▸ **Passage provided**:
====================

Post by tsightler » 6 people like this post

The concern I would have with using a tool like "duperemove" is the sheer amount of metadata and fragmentation it will create on the filesystem. If you've followed ReFS you already know that fragmentation is an issue. XFS also had a history of significant issues with hangs during low memory situations on heavily fragmented volumes, well known to people that use XFS for streaming video. XFS attempts to avoid this with pre-allocation, and you can tune this during initial writes (to help the streaming issue), however, there's no way to avoid fragmentation with block clone, it will increase fragmentation, there's no two ways around it, and fragmentation will put more pressure on the kernel for memory allocation because of higher metadata, which will also increase with block clone.

====================

▸ **Job**: Reproduce the forum post on filesystem fragmentation word for word, starting with "Post by tsightler" and going on through "with block clone.". You won't need the items that come next.

▸ **Listing**:
====================

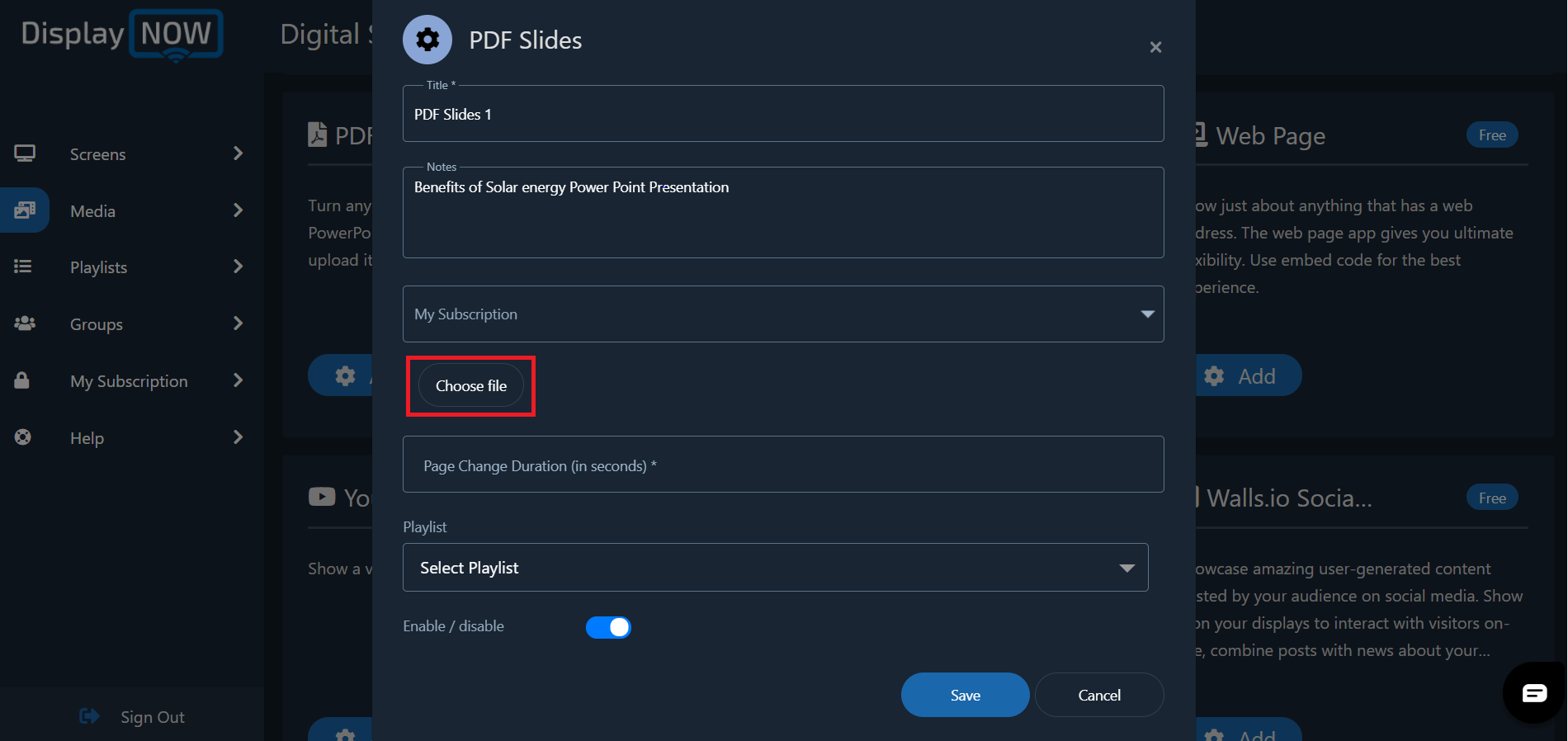Close the PDF Slides dialog
This screenshot has width=1568, height=741.
(x=1155, y=48)
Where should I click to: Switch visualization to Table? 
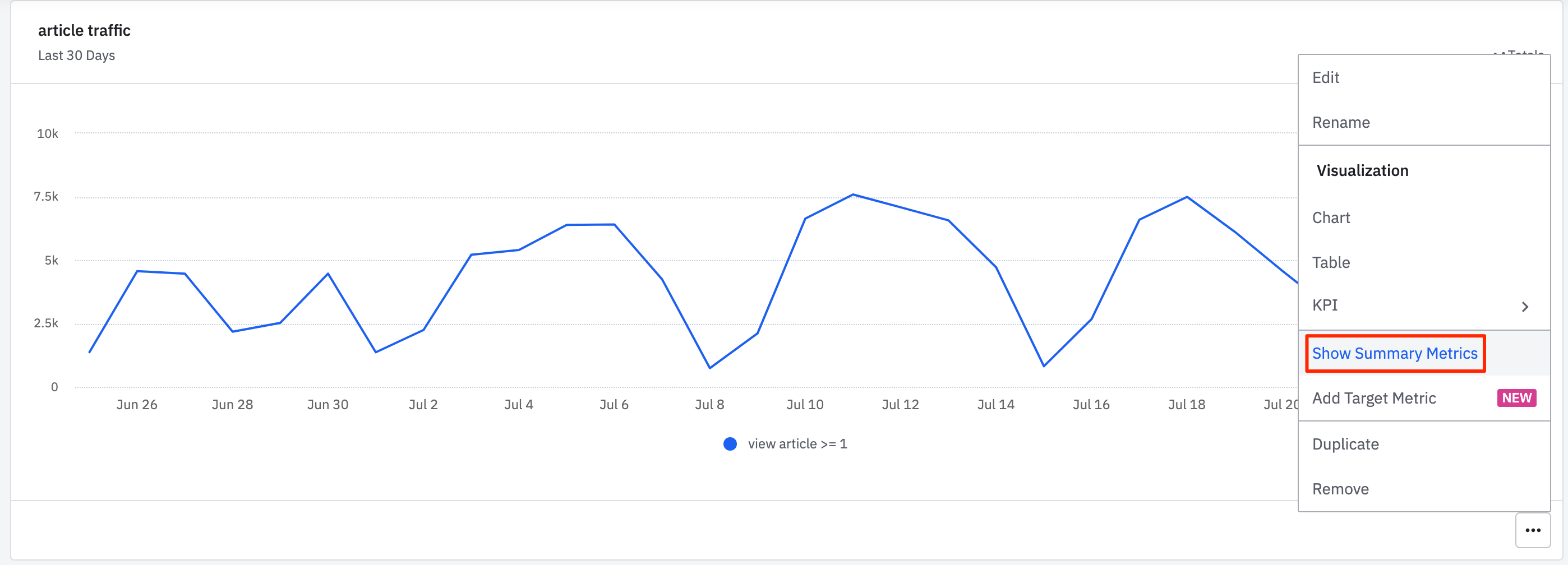point(1331,262)
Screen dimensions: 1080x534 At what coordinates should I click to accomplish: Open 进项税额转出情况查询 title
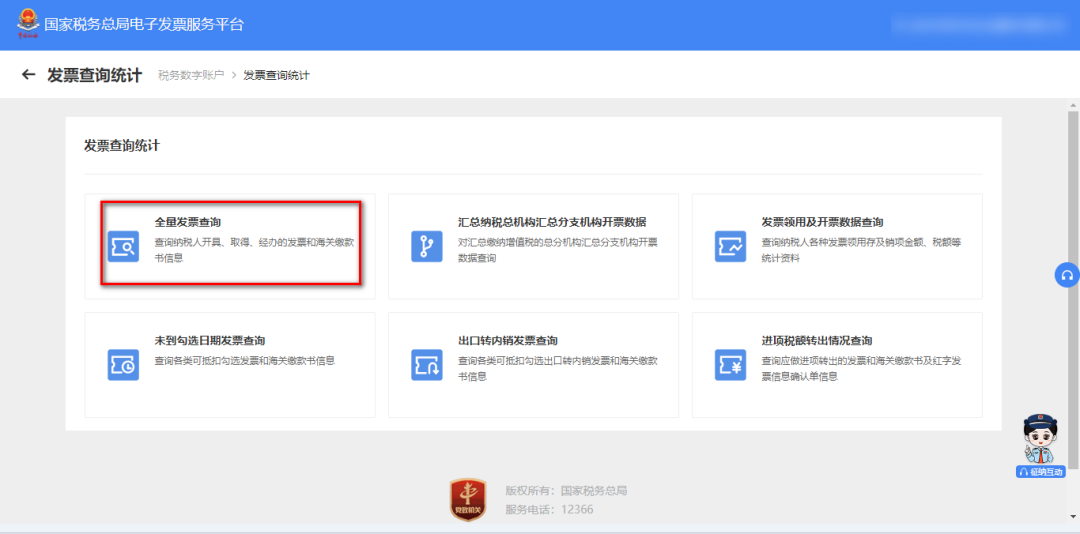pyautogui.click(x=817, y=341)
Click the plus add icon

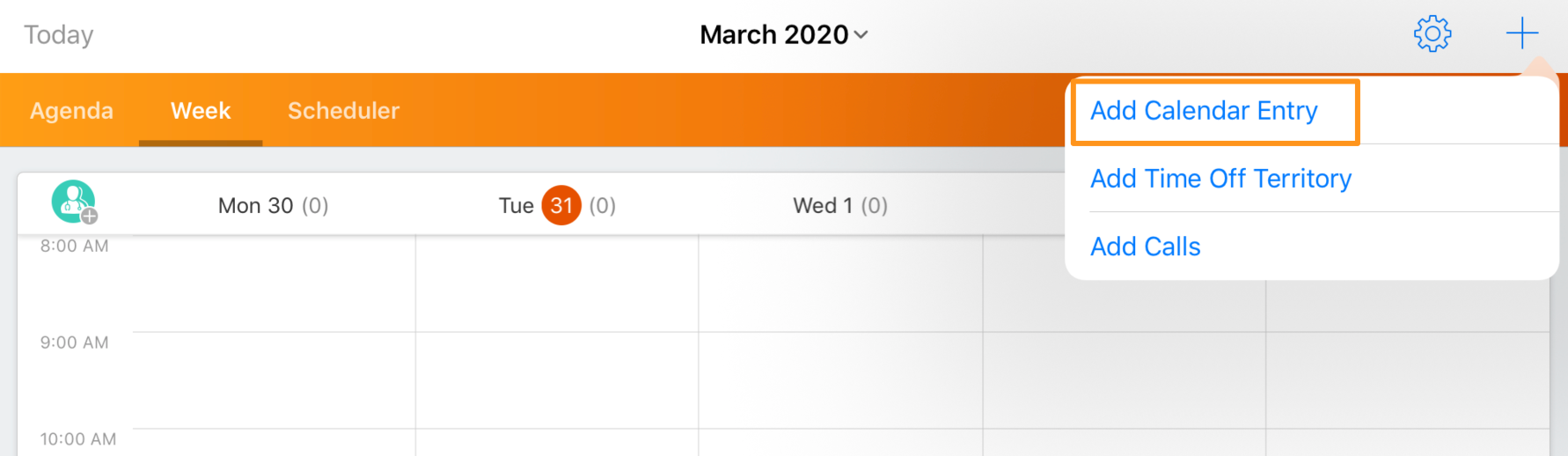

====================

▸ **Task answer**:
Post by tsightler » 6 people like this post

The concern I would have with using a tool like "duperemove" is the sheer amount of metadata and fragmentation it will create on the filesystem. If you've followed ReFS you already know that fragmentation is an issue. XFS also had a history of significant issues with hangs during low memory situations on heavily fragmented volumes, well known to people that use XFS for streaming video. XFS attempts to avoid this with pre-allocation, and you can tune this during initial writes (to help the streaming issue), however, there's no way to avoid fragmentation with block clone, it will increase fragmentation, there's no two ways around it, and fragmentation will put more pressure on the kernel for memory allocation because of higher metadata, which will also increase with block clone.